Dennoch, sein Rücktritt hat wohl jeden überrascht. Jetzt ist guter Rat teuer. Bundespräsidenten mögen in der Haltung zwar billiger sein als gekrönte Häupter, aber anders als diese pflanzen sie sich leider nicht auf natürliche Weise fort. In ihrer Entstehung sind sie das Produkt eines mühsamen demokratischen Prozesses. Normalerweise bestimmt die Partei mit dem größten politischen Einfluss einen Parteibuchhalter aus den eigenen Reihen für das Amt und demonstriert damit ihre Macht. Doch in der wirren politischen Lage nach dem Rücktritt von Horst könnte es diesmal anders ablaufen. Aus den Reihen der Union wurden schon Stimmen laut, man wolle diesmal einen Kandidaten finden, auf den sich alle Fraktionen einigen könnten. Naturgemäß gibt es nicht allzu viele, die sich da aufdrängen: Rudi Völler wäre denkbar, aber eine stabile Mehrheit für Frisur und Schnauzer scheint hier nicht sicher gewährleistet. Weiter in Frage kämen Helmut Schmidt und Mario Barth, wobei letzterer von manchen als zu stark polarisierend und ersterer als zu stark rauchend empfunden werden dürfte. Als einzige realistische Alternative bliebe am Ende wahrscheinlich Lena Meyer-Landrut übrig. Das freilich wäre mehr noch als eine kleine Revolution. Denn eigentlich ist es Frauen nicht gestattet, in Deutschland Bundespräsident zu werden.

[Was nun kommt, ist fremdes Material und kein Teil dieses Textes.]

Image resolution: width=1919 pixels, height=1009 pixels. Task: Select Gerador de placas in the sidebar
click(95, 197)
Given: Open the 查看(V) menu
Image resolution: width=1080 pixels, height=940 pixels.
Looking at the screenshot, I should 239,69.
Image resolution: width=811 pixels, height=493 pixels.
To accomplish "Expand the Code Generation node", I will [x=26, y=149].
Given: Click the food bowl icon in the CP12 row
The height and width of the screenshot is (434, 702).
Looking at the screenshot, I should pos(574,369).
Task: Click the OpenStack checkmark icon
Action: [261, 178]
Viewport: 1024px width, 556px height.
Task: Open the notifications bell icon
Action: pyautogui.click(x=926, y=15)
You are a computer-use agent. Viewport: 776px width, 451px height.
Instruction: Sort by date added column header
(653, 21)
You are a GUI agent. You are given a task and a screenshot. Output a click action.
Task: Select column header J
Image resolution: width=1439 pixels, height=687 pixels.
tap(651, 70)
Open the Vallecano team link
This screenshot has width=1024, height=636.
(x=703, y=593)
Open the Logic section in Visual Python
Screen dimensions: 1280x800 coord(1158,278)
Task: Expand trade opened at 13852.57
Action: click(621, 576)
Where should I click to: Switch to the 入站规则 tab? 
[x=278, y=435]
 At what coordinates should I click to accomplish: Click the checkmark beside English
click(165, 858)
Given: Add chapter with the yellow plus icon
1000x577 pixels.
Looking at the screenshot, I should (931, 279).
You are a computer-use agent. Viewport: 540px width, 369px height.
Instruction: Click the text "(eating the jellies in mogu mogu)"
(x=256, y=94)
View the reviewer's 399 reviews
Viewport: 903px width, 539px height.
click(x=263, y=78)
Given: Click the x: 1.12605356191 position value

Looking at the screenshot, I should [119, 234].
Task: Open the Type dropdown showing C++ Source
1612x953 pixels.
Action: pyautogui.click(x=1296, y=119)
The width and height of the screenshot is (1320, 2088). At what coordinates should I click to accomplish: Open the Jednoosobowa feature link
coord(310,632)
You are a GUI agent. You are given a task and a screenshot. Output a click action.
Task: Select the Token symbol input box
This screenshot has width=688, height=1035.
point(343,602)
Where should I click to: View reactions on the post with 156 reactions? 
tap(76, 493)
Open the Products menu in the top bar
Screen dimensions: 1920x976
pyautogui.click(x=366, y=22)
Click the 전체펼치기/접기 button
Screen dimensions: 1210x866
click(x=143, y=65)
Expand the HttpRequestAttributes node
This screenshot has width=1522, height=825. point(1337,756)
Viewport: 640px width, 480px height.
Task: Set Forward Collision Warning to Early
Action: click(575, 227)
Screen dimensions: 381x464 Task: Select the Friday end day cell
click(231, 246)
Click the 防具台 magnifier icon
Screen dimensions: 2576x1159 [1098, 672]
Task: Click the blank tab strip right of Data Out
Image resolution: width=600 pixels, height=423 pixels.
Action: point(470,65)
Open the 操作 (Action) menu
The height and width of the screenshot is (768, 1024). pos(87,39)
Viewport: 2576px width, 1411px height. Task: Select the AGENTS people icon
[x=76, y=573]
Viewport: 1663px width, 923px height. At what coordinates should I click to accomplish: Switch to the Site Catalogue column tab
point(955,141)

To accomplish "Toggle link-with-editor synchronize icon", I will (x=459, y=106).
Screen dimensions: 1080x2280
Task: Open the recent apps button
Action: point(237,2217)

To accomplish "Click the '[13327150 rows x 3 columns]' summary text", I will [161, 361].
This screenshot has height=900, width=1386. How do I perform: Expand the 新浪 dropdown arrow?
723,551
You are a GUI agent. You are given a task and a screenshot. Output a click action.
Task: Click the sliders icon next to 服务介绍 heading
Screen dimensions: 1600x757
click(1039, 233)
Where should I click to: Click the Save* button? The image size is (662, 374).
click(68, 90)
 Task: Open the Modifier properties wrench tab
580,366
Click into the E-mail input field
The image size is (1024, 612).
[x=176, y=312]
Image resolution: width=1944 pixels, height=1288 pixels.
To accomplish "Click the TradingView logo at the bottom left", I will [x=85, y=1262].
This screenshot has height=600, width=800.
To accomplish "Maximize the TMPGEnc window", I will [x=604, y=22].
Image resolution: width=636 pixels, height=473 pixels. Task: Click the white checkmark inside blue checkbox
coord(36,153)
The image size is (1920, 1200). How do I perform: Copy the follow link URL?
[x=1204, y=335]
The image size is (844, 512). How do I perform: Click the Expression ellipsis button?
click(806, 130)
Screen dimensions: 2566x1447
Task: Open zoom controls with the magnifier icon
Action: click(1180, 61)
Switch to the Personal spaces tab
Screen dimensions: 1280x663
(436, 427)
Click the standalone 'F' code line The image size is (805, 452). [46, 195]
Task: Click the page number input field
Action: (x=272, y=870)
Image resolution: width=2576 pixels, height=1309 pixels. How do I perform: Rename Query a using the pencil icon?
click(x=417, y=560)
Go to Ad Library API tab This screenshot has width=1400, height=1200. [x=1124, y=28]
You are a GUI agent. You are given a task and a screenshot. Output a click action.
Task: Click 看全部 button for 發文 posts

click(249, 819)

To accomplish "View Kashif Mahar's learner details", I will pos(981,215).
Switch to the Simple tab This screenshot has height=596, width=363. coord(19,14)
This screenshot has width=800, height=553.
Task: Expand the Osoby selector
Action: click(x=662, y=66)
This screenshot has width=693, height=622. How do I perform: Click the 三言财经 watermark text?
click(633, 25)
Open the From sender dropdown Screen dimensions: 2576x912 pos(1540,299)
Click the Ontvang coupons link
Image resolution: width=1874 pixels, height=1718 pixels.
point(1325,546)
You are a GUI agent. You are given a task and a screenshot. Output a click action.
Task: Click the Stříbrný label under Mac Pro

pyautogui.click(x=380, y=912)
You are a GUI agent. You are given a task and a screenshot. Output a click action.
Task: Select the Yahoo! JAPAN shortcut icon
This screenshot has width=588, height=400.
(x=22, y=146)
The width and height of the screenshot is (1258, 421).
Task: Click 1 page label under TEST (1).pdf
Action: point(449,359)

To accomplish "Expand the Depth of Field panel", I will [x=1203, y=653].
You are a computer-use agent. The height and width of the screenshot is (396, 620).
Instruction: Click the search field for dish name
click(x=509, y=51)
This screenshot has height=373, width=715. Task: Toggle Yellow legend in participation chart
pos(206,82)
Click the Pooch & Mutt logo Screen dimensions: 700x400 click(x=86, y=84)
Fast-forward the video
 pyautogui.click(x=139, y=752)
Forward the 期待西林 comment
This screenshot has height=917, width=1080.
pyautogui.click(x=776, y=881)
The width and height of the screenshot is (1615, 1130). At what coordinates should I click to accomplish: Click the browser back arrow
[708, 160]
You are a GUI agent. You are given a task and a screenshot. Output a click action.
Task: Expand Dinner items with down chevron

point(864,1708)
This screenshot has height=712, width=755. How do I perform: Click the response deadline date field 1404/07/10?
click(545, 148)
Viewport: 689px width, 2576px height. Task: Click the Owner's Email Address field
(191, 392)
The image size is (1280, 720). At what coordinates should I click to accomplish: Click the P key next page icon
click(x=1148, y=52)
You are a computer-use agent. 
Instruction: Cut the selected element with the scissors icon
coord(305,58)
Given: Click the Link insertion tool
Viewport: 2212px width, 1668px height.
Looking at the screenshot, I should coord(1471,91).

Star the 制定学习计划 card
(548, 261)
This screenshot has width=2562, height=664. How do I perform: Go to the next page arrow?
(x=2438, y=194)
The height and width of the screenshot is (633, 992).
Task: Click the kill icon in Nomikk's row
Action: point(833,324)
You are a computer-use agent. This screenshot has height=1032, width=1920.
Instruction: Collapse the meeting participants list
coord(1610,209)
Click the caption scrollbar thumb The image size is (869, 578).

Halt, nein, das stimmt ja gar nicht, den letzten Satz bitte streichen. Menschen, die jünger sind als 40 dürfen nicht Bundespräsident werden; das Geschlecht spielt dabei keine Rolle. So ist es richtig.

Doch in der schwierigen Situation, in der wir jetzt gerade stecken, erscheint eine diesbezügliche Grundgesetzänderung nicht als die schlechteste Möglichkeit. Über Grundgesetzänderungen in Bezug auf Paragraf xy „Du sollst keinen Angriffskrieg führen“ hatte sich in den letzten Tagen ja auch gerade der zurückgetretene Bundespräsident einmal halblaut Gedanken gemacht. So eine Änderung hätte diesen gewissen rauen Charme des ehrlich Skrupellosen. Artikel 54,1 GG könnte man bei der Gelegenheit gleich miterledigen. Prominente Politiker jedenfalls haben sich schon parteienübergreifend für unsere Lena ausgesprochen, u.a. Angela Merkel, Christian Wulff und Claudia Roth.

Auch das Raushau-Blog möchte sich ihrer Forderung anschließen. Wir finden Lena nämlich auch nett und möchten es bei dieser Gelegenheit auf keinen Fall versäumen, uns schleimscheißenderweise an sie ranzuhängen; denn wo wir sind, da ist der Hype bzw. auch umgekehrt, wenn es denn sein muss. Und dass das Lied gequirlte Kälberscheiße war, wird nur für einen ernsthaften Einwand halten, wer noch keine Rede von Horst gehört hat. Ein frisches Gesicht für Deutschland! Wir sind dafür! Das wäre so supi für das Ansehen unseres Landes, dass wir uns ganz entspannt wenigstens einen Minderwertigkeitskomplex weniger leisten könnten. Wir müssten nicht mehr ganz so dringend Fußballweltmeister werden zum Beispiel, oder noch viel besser: Vielleicht könnten wir es uns sogar erlauben, nicht mehr Papst zu sein. Das wäre doch was. Lieber Ratzinger, wir wissen zwar, dass so ein Rücktritt als Papst etwas aufwändiger ist, als ein Rücktritt als Horst, aber andererseits sind Sie nicht inzwischen im besten Alter dafür? Überlegen Sie sich’s halt mal.